Once I was a clever boy learning the arts of Oxford... is a quotation from the verses written by Bishop Richard Fleming (c.1385-1431) for his tomb in Lincoln Cathedral. Fleming, the founder of Lincoln College in Oxford, is the subject of my research for a D. Phil., and, like me, a son of the West Riding. I have remarked in the past that I have a deeply meaningful on-going relationship with a dead fifteenth century bishop... it was Fleming who, in effect, enabled me to come to Oxford and to learn its arts, and for that I am immensely grateful.


Monday 20 September 2010

Papal visit - Day III


Saturday morning and off to watch the Papal Mass from Westminster Cathedral on the big screen at the Oxford Oratory.

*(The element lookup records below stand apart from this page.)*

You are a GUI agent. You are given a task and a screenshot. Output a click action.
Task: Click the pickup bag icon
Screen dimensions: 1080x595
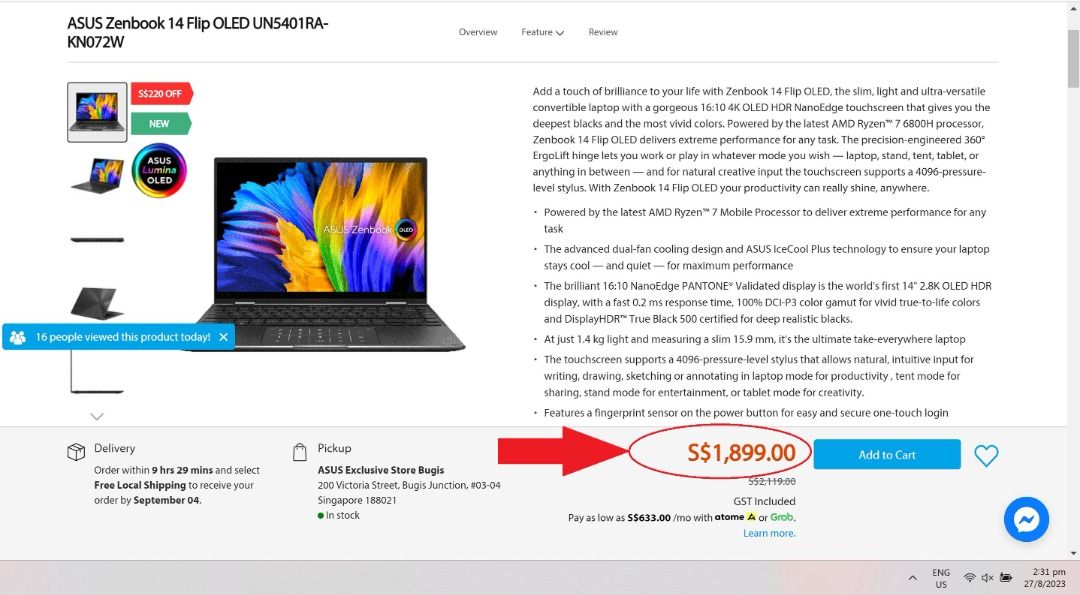click(x=300, y=452)
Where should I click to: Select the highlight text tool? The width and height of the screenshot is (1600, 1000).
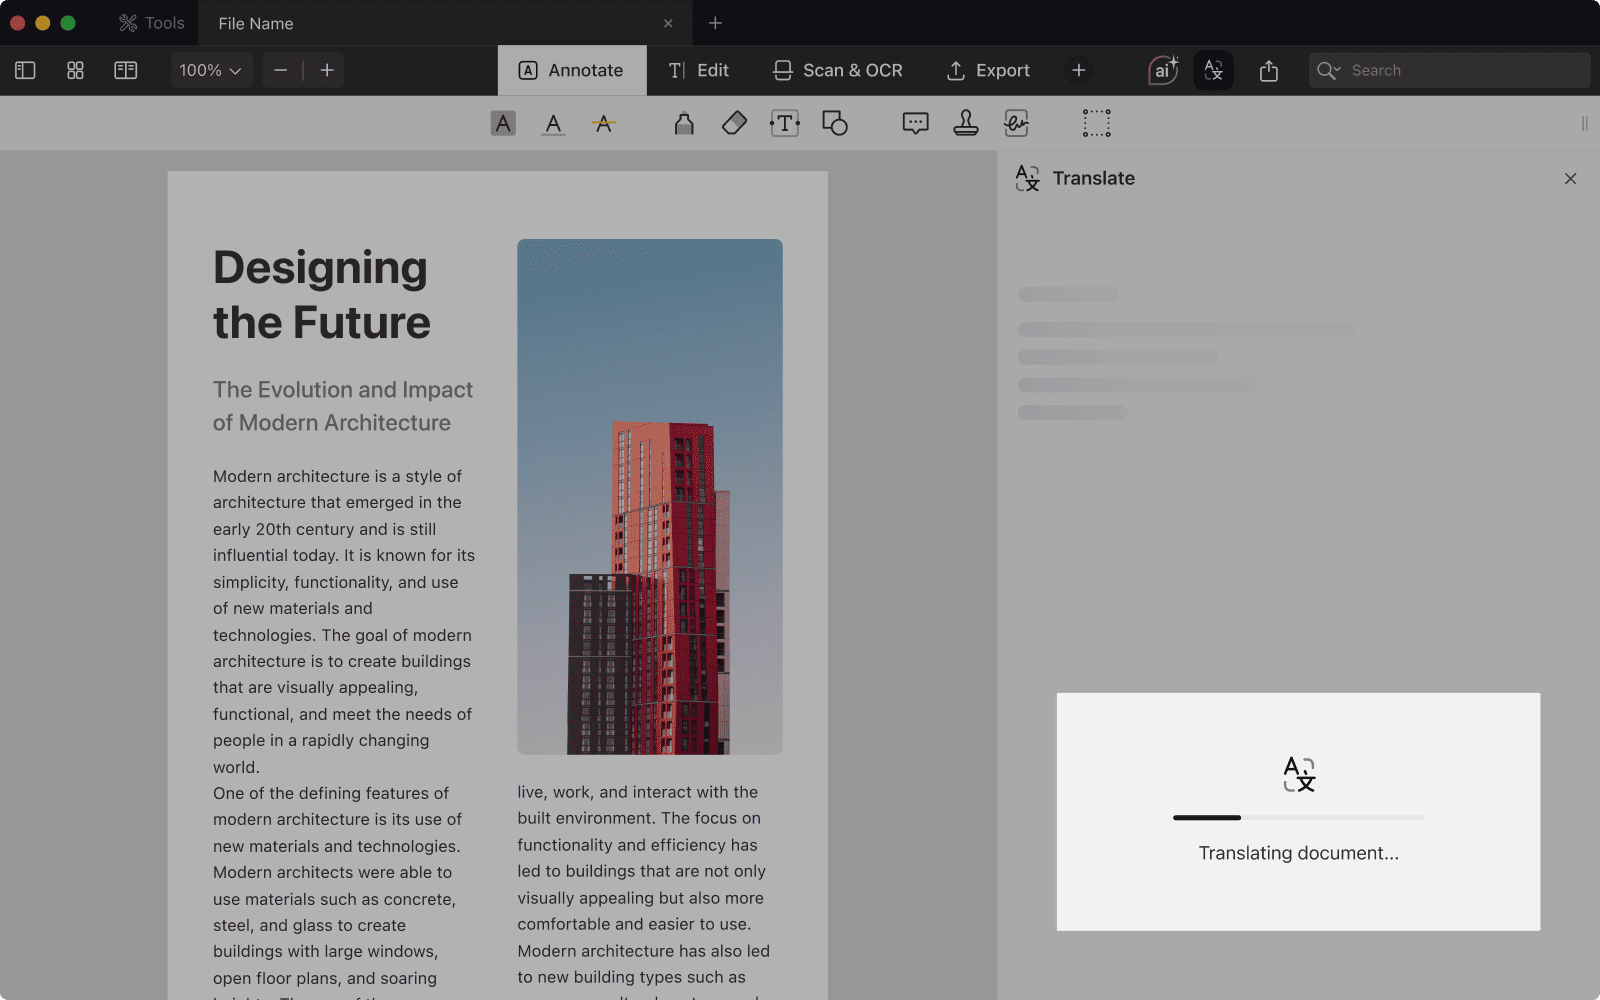(x=503, y=123)

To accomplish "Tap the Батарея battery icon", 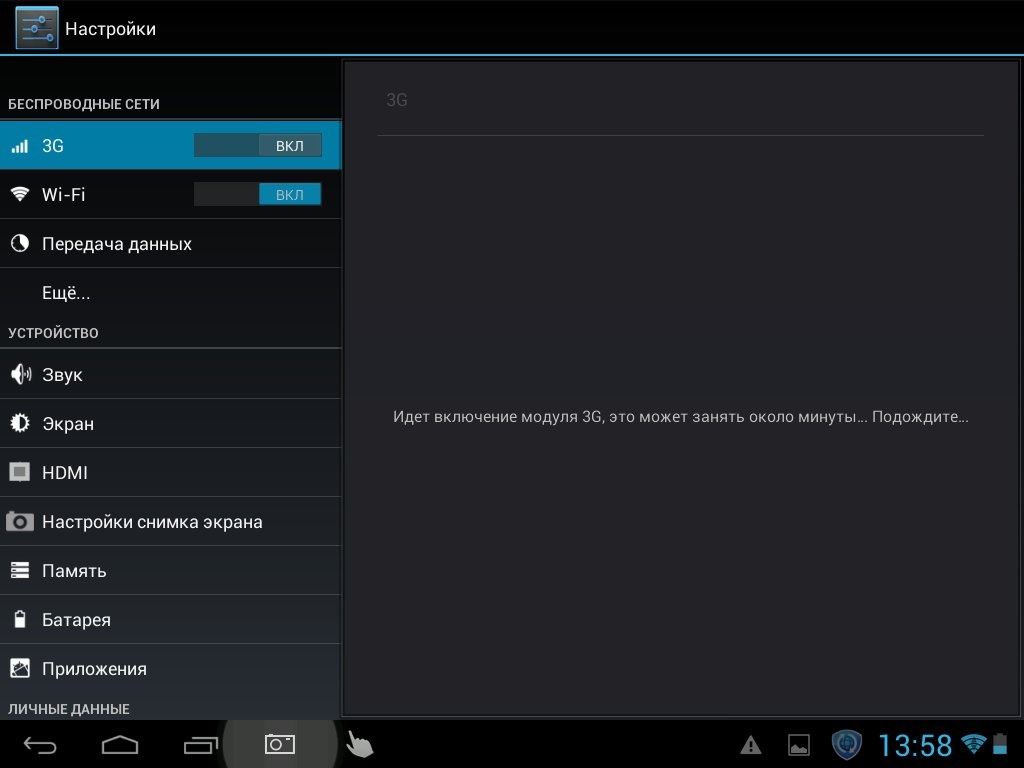I will 20,620.
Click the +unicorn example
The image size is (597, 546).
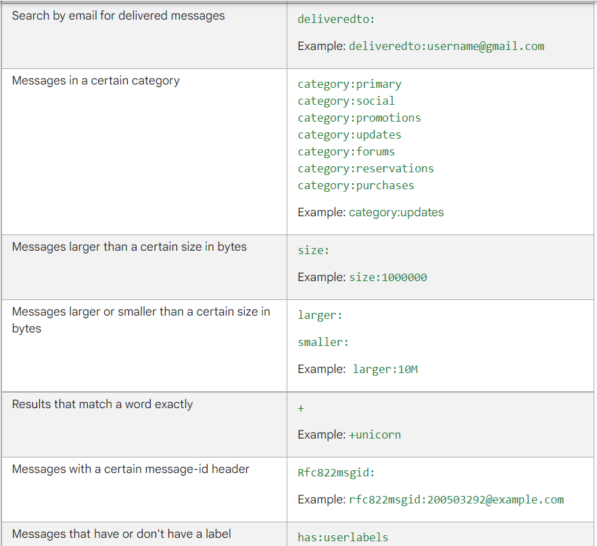(x=375, y=434)
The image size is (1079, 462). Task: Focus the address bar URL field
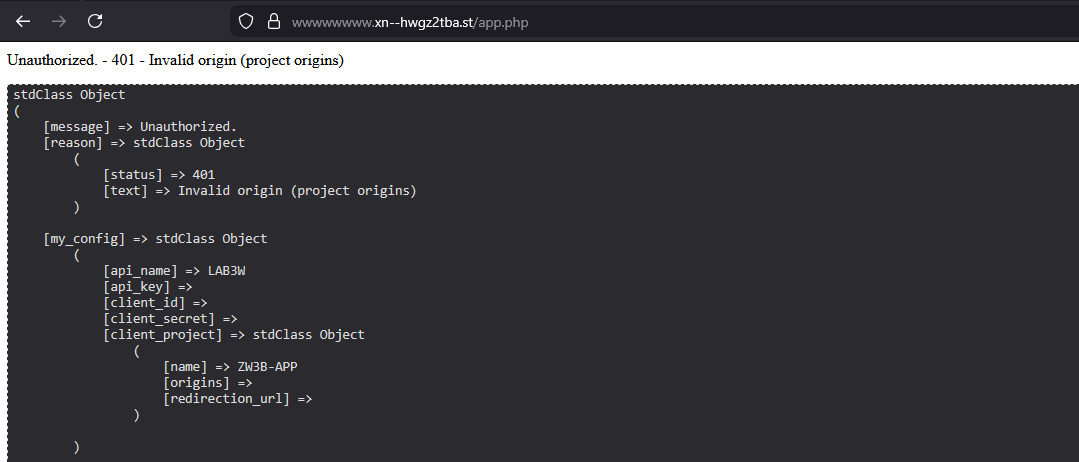pyautogui.click(x=600, y=22)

This I sensed was seen as the liturgical showpiece of the visit, and so it proved to be. Inter alia it helps make the case for restoring the Feast of the Precious Blood as a regular observance.







(Photographs from Papal visit)


What was very striking was the evident rapport of the Pope with young people in the meeting on the cathedral piazza.



(Photograph from Papal visit)

Unfortunately I had to miss the television coverage of the afternoon and evening events in order to get ready for the early start for the beatification in Birmingham. However I was rather taken with this picture of the Pope and Archbishop Smith of Southwark at St Peter's Vauxhall:



(Photograph from Papal visit)

I managed to get some sleep in the evening and woke up at 11pm to a text message from an Anglican friend "I went to see the Pope in The Mall - a very special moment."


(Photograph from Papal visit)

Other have commented subsequently about the effect of British and Vatican flags side by side - a vision of what might have been had history been different, but also a great sign of what has been achieved in recent decades.